RAPIDS in one line: RAPIDS executes end-to-end data pipelines entirely on GPUs.
RAPIDS is a set of libraries and APIs that runs on NVIDIA CUDA® GPUs. It offers GPU-enabled substitutes for popular Python libraries, such as cuDF for Pandas, cuML for scikit-learn, and cuGraph for NetworkX. It adheres to the standard Python APIs and provides familiar methods from those packages.
RAPIDS accelerates the entire data pipeline by aggregating the steps from ETL to visualization, and from model training to inference on GPUs. It’s fast because it relies not only on GPUs, but also on Numba and Apache Arrow.
RAPIDS contributes to frequently used Python packages (Dask, Dash, XGBoost, scikit-learn). It also supports cybersecurity, signal processing, and geospatial analytics use cases with CLX, cuSignal, and cuSpatial APIs.
Tools to support GPU-enabled machine learning training have been around for a while, but none of them enabled GPU-use over an entire machine learning pipeline. Instead, they focused on the compute-heavy training and inference parts of a pipeline.

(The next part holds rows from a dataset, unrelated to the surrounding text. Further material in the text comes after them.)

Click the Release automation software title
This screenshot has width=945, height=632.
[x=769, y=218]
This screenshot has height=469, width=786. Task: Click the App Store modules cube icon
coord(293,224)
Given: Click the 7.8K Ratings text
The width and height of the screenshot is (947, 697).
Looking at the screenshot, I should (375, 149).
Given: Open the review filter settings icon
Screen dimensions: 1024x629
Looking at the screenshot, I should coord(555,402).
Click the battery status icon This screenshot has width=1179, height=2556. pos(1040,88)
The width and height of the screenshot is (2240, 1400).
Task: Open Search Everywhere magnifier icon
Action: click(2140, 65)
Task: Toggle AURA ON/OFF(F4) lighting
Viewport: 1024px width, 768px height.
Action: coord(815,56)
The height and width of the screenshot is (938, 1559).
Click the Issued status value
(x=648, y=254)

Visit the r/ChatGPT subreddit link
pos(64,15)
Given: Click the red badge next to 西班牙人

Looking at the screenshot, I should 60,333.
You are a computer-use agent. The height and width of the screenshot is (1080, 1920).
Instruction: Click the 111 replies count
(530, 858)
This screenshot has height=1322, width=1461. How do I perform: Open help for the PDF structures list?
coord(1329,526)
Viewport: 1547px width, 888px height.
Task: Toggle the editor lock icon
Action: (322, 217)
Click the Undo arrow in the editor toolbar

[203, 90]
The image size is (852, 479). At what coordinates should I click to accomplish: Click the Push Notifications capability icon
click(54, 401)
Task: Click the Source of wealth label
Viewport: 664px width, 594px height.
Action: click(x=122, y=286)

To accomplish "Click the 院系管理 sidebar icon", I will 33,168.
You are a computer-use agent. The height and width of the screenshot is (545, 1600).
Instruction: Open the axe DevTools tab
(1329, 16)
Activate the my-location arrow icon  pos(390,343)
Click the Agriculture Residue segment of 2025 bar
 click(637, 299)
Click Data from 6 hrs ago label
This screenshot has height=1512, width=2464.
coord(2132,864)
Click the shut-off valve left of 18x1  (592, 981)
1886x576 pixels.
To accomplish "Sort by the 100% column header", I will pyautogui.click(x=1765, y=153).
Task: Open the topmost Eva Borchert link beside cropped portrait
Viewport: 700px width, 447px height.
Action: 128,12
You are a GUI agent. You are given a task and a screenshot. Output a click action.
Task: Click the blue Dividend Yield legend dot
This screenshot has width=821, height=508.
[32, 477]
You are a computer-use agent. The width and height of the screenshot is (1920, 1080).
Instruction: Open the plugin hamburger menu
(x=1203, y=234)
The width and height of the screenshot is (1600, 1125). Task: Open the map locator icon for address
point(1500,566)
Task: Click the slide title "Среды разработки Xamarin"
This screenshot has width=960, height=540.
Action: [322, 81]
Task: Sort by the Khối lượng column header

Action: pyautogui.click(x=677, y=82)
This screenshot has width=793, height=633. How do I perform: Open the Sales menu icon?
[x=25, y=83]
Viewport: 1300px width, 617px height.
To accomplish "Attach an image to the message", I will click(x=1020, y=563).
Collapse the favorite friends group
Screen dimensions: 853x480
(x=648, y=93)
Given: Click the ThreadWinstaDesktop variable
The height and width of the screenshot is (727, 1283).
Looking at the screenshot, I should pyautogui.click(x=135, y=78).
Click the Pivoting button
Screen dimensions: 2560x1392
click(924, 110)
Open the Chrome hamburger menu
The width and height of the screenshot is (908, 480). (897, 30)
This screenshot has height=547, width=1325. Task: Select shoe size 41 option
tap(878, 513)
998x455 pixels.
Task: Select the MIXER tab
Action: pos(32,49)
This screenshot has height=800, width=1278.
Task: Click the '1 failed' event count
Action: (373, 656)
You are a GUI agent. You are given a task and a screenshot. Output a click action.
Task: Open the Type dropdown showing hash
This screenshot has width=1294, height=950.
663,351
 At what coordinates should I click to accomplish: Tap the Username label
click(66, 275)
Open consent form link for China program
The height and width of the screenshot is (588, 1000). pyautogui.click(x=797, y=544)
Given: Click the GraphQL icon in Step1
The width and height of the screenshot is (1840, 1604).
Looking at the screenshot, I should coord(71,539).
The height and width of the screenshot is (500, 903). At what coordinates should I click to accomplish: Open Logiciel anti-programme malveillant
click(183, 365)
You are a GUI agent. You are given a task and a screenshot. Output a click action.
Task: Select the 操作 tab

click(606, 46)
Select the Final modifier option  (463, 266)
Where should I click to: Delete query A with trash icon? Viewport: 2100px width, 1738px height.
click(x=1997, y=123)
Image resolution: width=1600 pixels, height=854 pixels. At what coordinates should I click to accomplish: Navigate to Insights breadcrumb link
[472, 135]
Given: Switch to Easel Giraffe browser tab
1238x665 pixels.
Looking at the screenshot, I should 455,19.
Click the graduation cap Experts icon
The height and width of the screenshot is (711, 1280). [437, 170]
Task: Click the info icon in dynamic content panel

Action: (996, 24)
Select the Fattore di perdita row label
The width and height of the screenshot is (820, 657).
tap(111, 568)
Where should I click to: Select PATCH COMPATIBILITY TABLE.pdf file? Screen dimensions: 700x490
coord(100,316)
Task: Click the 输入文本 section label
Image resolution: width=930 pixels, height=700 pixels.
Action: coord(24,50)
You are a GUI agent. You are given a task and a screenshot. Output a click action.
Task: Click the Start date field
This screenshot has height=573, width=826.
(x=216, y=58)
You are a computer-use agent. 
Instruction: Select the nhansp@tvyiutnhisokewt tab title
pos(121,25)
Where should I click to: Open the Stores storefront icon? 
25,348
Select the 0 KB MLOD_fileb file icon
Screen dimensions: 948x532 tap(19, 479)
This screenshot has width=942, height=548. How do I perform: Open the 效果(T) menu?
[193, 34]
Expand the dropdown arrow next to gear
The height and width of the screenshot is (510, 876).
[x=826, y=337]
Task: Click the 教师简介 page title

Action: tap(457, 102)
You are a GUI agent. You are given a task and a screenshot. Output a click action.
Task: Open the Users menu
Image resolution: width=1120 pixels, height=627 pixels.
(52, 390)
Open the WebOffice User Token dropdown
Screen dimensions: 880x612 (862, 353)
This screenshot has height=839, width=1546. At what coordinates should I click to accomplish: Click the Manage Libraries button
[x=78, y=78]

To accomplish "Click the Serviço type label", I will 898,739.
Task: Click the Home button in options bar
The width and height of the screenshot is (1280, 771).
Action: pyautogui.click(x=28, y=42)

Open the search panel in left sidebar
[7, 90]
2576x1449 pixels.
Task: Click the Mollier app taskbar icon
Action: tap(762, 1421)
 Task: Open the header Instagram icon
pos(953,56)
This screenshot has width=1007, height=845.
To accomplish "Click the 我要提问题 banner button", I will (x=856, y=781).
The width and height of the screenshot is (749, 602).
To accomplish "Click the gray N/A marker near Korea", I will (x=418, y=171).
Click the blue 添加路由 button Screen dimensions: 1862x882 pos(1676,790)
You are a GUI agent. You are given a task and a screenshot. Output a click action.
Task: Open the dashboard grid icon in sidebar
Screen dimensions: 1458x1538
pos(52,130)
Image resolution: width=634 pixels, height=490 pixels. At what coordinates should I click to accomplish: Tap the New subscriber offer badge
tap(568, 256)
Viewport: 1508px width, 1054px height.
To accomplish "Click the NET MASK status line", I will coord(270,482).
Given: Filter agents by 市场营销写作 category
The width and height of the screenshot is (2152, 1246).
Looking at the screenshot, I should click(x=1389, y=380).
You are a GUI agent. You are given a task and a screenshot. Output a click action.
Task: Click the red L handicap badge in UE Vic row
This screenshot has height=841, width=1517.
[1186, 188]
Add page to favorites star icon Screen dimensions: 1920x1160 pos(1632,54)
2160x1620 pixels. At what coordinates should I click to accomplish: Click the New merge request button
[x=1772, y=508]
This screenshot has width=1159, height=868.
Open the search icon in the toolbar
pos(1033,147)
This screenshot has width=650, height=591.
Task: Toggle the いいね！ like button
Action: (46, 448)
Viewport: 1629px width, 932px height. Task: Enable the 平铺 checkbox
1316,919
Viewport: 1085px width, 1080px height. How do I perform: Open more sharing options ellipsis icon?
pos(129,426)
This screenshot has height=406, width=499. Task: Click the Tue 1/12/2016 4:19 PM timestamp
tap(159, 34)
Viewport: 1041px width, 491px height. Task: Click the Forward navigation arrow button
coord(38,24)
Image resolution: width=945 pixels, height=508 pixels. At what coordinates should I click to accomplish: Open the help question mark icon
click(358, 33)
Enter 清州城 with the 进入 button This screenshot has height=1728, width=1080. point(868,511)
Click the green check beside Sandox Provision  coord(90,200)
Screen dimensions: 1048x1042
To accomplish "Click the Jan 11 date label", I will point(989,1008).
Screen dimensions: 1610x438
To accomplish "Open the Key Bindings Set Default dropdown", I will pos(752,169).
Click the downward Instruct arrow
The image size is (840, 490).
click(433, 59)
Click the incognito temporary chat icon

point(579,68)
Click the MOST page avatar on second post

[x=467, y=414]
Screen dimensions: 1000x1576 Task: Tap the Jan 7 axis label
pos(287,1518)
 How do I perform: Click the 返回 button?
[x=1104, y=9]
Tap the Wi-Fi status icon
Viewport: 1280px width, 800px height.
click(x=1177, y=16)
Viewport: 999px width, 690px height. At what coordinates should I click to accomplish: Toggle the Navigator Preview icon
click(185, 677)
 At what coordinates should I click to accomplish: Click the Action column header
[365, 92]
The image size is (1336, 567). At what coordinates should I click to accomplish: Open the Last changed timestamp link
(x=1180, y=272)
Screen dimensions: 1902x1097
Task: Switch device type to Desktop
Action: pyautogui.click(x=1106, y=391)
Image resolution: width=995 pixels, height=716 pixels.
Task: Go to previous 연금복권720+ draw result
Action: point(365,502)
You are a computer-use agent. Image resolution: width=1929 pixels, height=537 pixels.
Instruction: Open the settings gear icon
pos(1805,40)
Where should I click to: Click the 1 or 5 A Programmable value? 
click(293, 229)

This created a performance problem, since copying data and operations between CPU-based (say, visualization and feature engineering) and GPU-based (say, model training) steps causes significant overhead due to serialization and deserialization compute costs.
RAPIDS handles the ML pipeline as a whole on GPUs, so anyone can benefit from its speed without having to learn the details of CUDA programming or any other new tools.
RAPIDS also supports multi-node and multi-GPU deployments so you can scale up and out on much larger dataset sizes, which drastically reduces run-time for each data pipeline iteration. This yields higher model accuracy with more frequent deployments.